No hay en esto fanatismo ni exclusivismo, sino admirable fidelidad al Dios invisible que un día sellara su alianza con Abraham, alianza que diera origen al monoteísmo, porque según el concepto judío Dios es el padre de todos los hombres y su obra la comparte toda la humanidad. La festividad judía de Tu Bishvat tiene por objeto bendecir los frutos de la tierra, de toda la tierra, y es ocasión para agradecer al Creador por todas las mercedes que prodiga a la humanidad.
Las máximas solemnidades de los judíos implicaban peregrinaje al Templo de Jerusalén, con excepción del Yom Kipur o Día de la Expiación. Venían los peregrinos de los confines de Éretz Israel (Tierra de Israel) para afirmar, confirmar y fortalecer su fe, y para congregarse junto con todo el pueblo, en medio de ceremonias religiosas de gran fervor y piadoso regocijo.
Lo más notable del pueblo hebreo es el hecho de que, destruido el Templo, arrasada Jerusalén —símbolo de su judeidad y de su Judaísmo—, y cautivo o extrañado, su fe en el Dios de sus antepasados, lejos de declinar, se acrecentó aún más en el exilio. Y fue la fe en el Dios de Abraham el nexo que espiritualmente lo uniera en el destierro, y la luz de esperanza que lo alentara y mantuviera hasta hoy. Es incuestionable que si los oprimidos judíos de la diáspora no se aferraran, en el clímax de su desesperación, al Dios “que los sacó de Egipto” y a sus divinos mandamientos y enseñanzas, la supervivencia habría sido imposible. Y en recompensa a su admirable fidelidad, que fuera origen de su martirologio, Dios, como palmaria manifestación de su magnanimidad, los mantiene hoy incólumes y garantiza la perennidad del pueblo de Israel.
La festividad de Rosh Hashaná (“cabeza del año”) coincide con el 1º del mes de Tishrei, considerándose esta efeméride como el día de la creación del mundo y como el momento en que Dios se acuerda de todas sus criaturas. Esta solemne fiesta se denomina asimismo Yom Hazicarón o día de la remembranza. Por ello se la considera digna de encabezar el año. Así, pues, Rosh Hashaná es, efectivamente, el año nuevo israelita. Pero esta festividad es, a la vez, día del juicio divino, por lo cual se exige a todos el arrepentimiento.
Desde un mes antes toma inicio un período de penitencia, marcado por oraciones especiales denominadas Selijot (penitencias), rezadas todas las noches a partir de las primeras horas de la madrugada, y que finalizan con la luz del día. Porque, según el Talmud, el 1º de Tishrei se abren en el cielo tres libros: el de los justos, a los que se inscribe para la vida; el de los malvados, a los que se registra para la muerte; y el de los intermedios, quienes deben arrepentirse antes de Yom Kipur para que se decida sobre su suerte. Por eso, esta festividad se denomina asimismo Yom Hadin, o sea día del juicio. De todo esto se deriva el carácter penitente de este período que empieza, pues, un mes antes del año nuevo, y finaliza con el Yom Kipur, o día del perdón.

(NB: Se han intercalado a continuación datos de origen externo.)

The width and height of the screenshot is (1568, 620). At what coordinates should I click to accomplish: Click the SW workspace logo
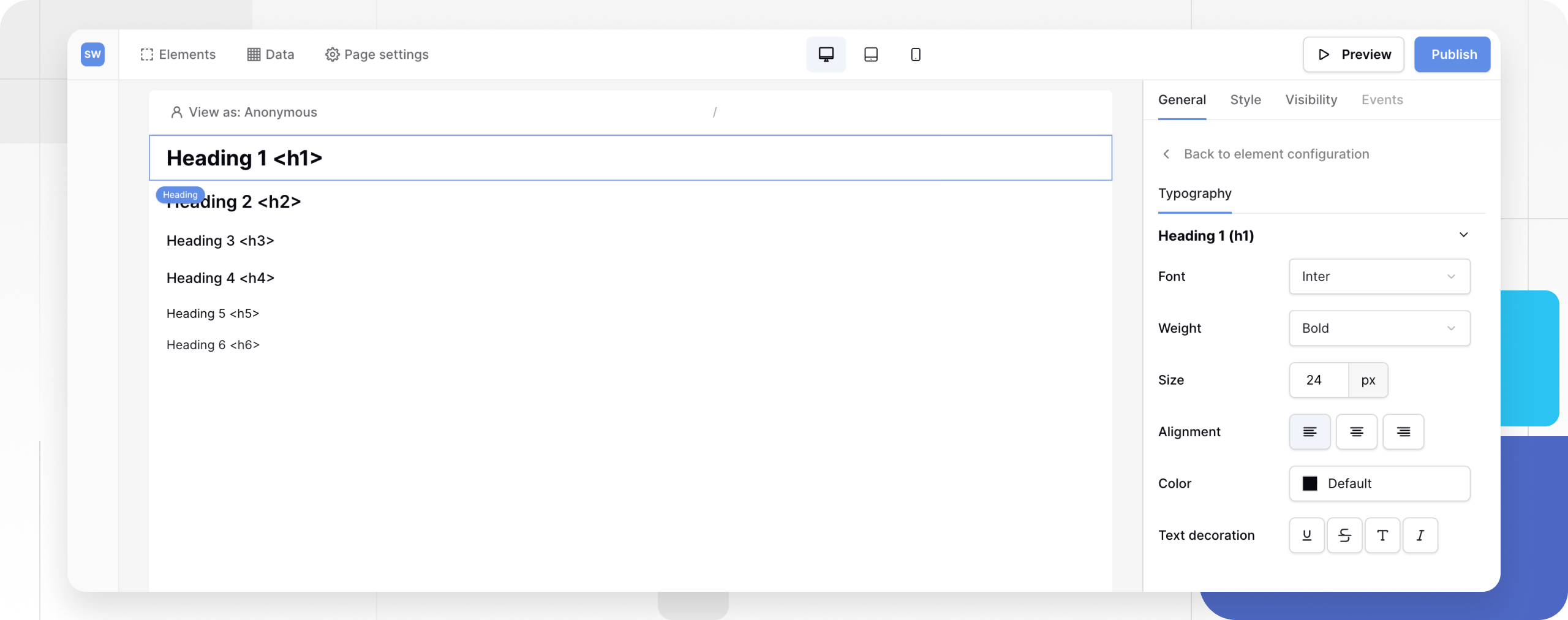pyautogui.click(x=93, y=55)
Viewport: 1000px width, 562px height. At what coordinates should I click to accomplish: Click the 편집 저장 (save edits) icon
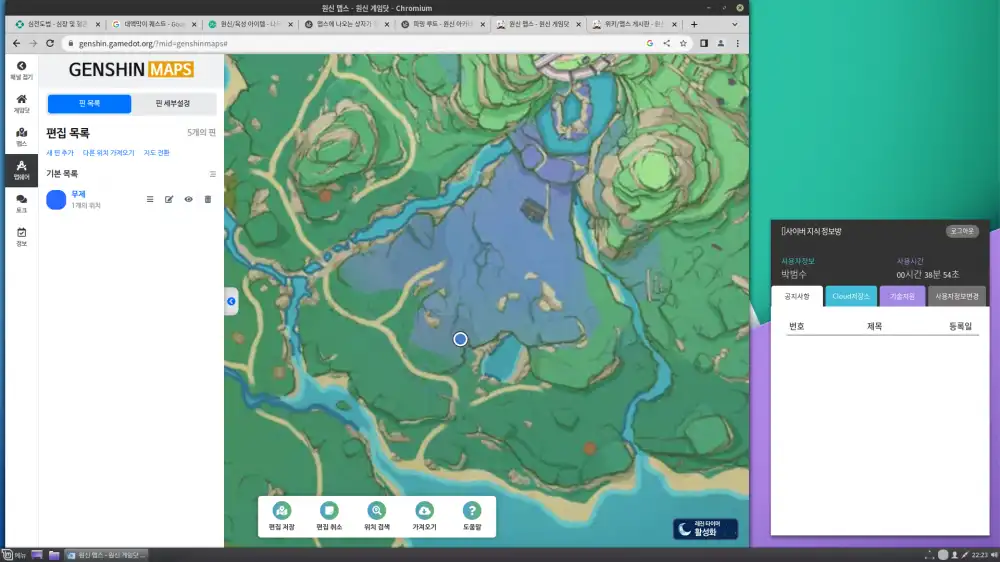pyautogui.click(x=282, y=511)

La característica de Rosh Hashaná es la obligatoriedad de tocar el shofar (cuerno de carnero padre), con la finalidad de que Dios se acuerde de Israel para bien. Y de todos es conocido el esotérico, místico-cabalístico significado del sonido del cuerno, que los judíos hacen oír en sus mayores solemnidades religiosas o sus más terribles acontecimientos.
“Sonreía al escucharlo
y más a menudo lloré
porque creía oír esos rumores proféticos
que precedían a la muerte de antiguos paladines”.
Con estos famosos versos de Alfredo de Vigny, quien aludía en su fuero interno al cuerno de Roldán, sobrino de Carlomagno, se hace asimismo patente el poder sugestivo, profundo y misterioso del sonido del más primitivo de los instrumentos.
Los más piadosos entre los judíos ayunan todos los días del mes que precede a Rosh Hashaná. Así queda confirmado el carácter eminentemente penitente y solemne de esta festividad, denominada asimismo Yamim Noraím, “días terribles”.
El 10 de Tishrei celébrase el Yom Kipur, llamado en tiempos bíblicos Yom Hakipurim (día de las expiaciones), es decir la fecha más sagrada de los judíos. En este día terminan las penitencias iniciadas 38 días antes. Este muy solemne día trae aparejado el ayuno más absoluto, que se mantiene unas 26 horas. Trátase del único ayuno que prescribe la Ley de Moisés. La abstinencia tiene por finalidad darle al alma fuerza y elevación, y supone castigo y mortificación del cuerpo, al que hay que privar, a lo largo de ese día, de todo goce sensual o sensorial. Yom Kipur, llamado asimismo Día del Señor, exige la mayor contrición y el mayor espíritu religioso.
En ese día de irrevocable justicia, de amnistía y gracia, son perdonados nuestros pecados contra Dios y contra la ley divina; no así los que hemos cometido contra nuestros semejantes. Solamente serán perdonadas nuestras violaciones contra la ley humana si nuestros actos y obras demuestran que hemos reparado las injusticias cometidas y hemos vuelto al camino del bien.
Lo más notable del pueblo hebreo es su fidelidad a los mandamientos de Dios a lo largo de su prolongada existencia; el más absoluto respeto al espíritu y a la letra de la ley de Moisés y, en quizá la mayoría de los judíos, la estricta observancia de las prescripciones religiosas dictadas hace 3200 años en el Sinaí, y que tantos sacrificios implica.
En verdad es santo un pueblo que, libremente y sin vacilaciones, se sometió y se somete a tantas restricciones, prohibiciones y privaciones, a tantos inconvenientes, penitencias y mortificaciones, y que por permanecer fiel a Dios y a sus leyes admitió, en el curso de la historia, las más inhumanas humillaciones, se expuso a terribles amenazas y peligros, y, con alabanzas al divino Creador, aceptó en sus labios hasta el supremo sacrificio de sus vidas.
*León J. Benoliel, nacido en Tetuán (Marruecos) en 1913, se residenció en Caracas en 1973. Fue autodidacta en temas de historia universal, historia de las religiones, historia militar y naval, y literatura. Conferencista y autor de varios libros. Falleció en Caracas en 2004.
Este artículo fue publicado originalmente en NMI Nº 212, 9 al 16 de septiembre de 1977.